(Stored data)
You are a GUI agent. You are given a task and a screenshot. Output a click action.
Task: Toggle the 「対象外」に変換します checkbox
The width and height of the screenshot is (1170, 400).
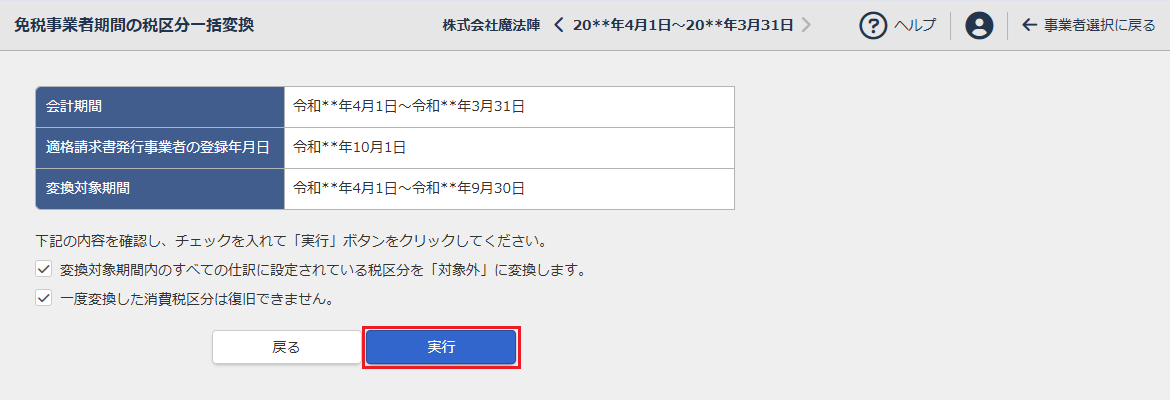pyautogui.click(x=43, y=270)
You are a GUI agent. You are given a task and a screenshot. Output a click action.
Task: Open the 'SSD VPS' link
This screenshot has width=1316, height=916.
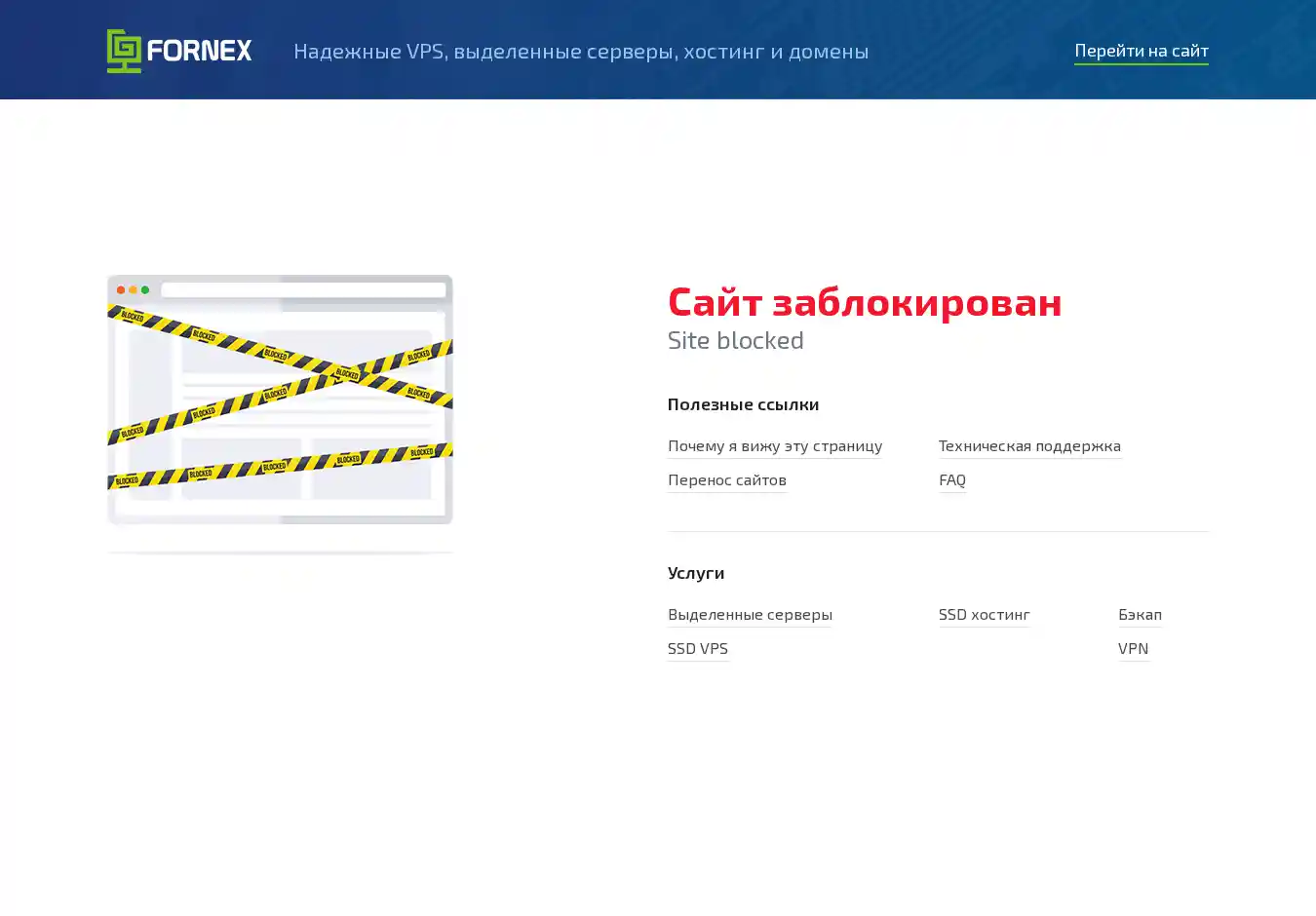coord(697,648)
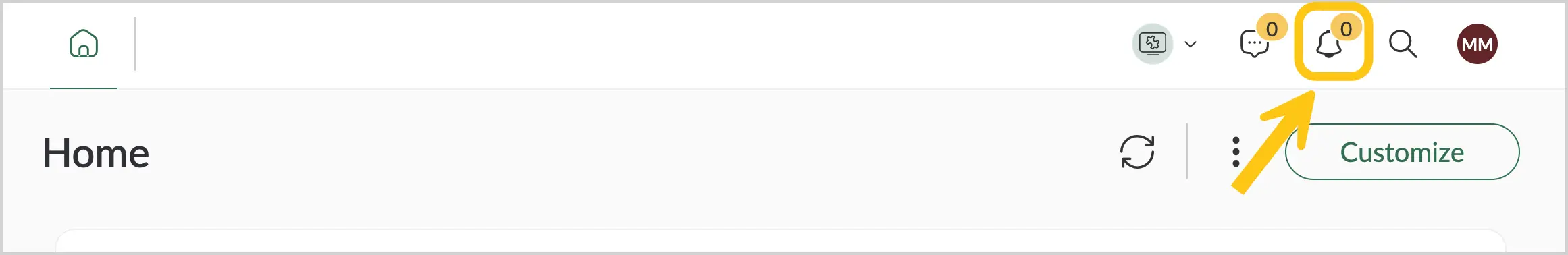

Exercise objective
Nothing but the lines from the one holding "Task: Toggle the 「対象外」に変換します checkbox" to the end of the entries above should be echoed, exactly and with both ends included; omit the pictures.

Solution below
Task: Toggle the 「対象外」に変換します checkbox
The width and height of the screenshot is (1170, 400).
pyautogui.click(x=43, y=270)
You are a GUI agent. You are given a task and a screenshot. Output a click action.
Task: Open the 'SSD VPS' link
This screenshot has width=1316, height=916.
coord(697,648)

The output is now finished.